* SUPPLIED RECORDS
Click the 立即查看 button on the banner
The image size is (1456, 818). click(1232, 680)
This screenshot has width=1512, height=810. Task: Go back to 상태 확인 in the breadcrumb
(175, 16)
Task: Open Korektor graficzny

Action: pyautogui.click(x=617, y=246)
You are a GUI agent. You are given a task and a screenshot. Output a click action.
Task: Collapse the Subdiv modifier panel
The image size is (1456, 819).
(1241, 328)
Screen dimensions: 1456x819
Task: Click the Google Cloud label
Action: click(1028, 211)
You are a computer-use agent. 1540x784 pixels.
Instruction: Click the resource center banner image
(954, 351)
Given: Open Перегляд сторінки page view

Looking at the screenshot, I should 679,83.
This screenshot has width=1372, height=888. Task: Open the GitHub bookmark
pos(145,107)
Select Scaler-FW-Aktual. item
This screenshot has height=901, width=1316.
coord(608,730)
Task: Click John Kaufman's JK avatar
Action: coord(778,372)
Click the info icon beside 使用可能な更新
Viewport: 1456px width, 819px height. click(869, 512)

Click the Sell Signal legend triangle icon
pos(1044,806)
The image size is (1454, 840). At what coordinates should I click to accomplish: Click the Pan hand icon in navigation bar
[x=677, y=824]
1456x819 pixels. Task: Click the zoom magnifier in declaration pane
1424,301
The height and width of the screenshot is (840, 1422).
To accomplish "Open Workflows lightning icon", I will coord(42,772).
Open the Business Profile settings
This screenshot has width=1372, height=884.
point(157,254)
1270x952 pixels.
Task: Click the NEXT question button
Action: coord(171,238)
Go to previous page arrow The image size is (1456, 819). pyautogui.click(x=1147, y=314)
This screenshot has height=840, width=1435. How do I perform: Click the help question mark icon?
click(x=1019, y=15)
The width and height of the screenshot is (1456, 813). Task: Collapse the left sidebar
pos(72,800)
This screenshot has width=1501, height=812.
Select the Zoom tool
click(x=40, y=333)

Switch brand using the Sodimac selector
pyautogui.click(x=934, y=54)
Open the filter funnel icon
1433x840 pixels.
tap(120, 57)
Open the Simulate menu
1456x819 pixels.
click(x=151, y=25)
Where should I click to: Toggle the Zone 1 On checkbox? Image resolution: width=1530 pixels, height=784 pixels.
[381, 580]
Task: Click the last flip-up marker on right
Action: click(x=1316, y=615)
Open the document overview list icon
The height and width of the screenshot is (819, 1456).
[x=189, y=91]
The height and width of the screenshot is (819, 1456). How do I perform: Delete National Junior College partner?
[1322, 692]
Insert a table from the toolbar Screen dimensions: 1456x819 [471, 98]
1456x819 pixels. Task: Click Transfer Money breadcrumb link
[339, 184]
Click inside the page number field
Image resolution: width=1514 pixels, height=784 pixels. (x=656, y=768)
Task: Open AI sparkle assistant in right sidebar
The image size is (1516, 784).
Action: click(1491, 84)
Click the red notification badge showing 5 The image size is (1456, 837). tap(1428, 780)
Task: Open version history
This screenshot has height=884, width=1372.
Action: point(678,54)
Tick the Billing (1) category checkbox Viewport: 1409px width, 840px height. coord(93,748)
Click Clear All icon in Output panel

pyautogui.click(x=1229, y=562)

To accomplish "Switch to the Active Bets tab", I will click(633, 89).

* PROBLEM
Look through the lines above and collect those with the word "agent".

* ANSWER TO THE PROBLEM
You are a GUI agent. You are given a task and a screenshot. Output a click action.
You are a computer-use agent. 1540x784 pixels.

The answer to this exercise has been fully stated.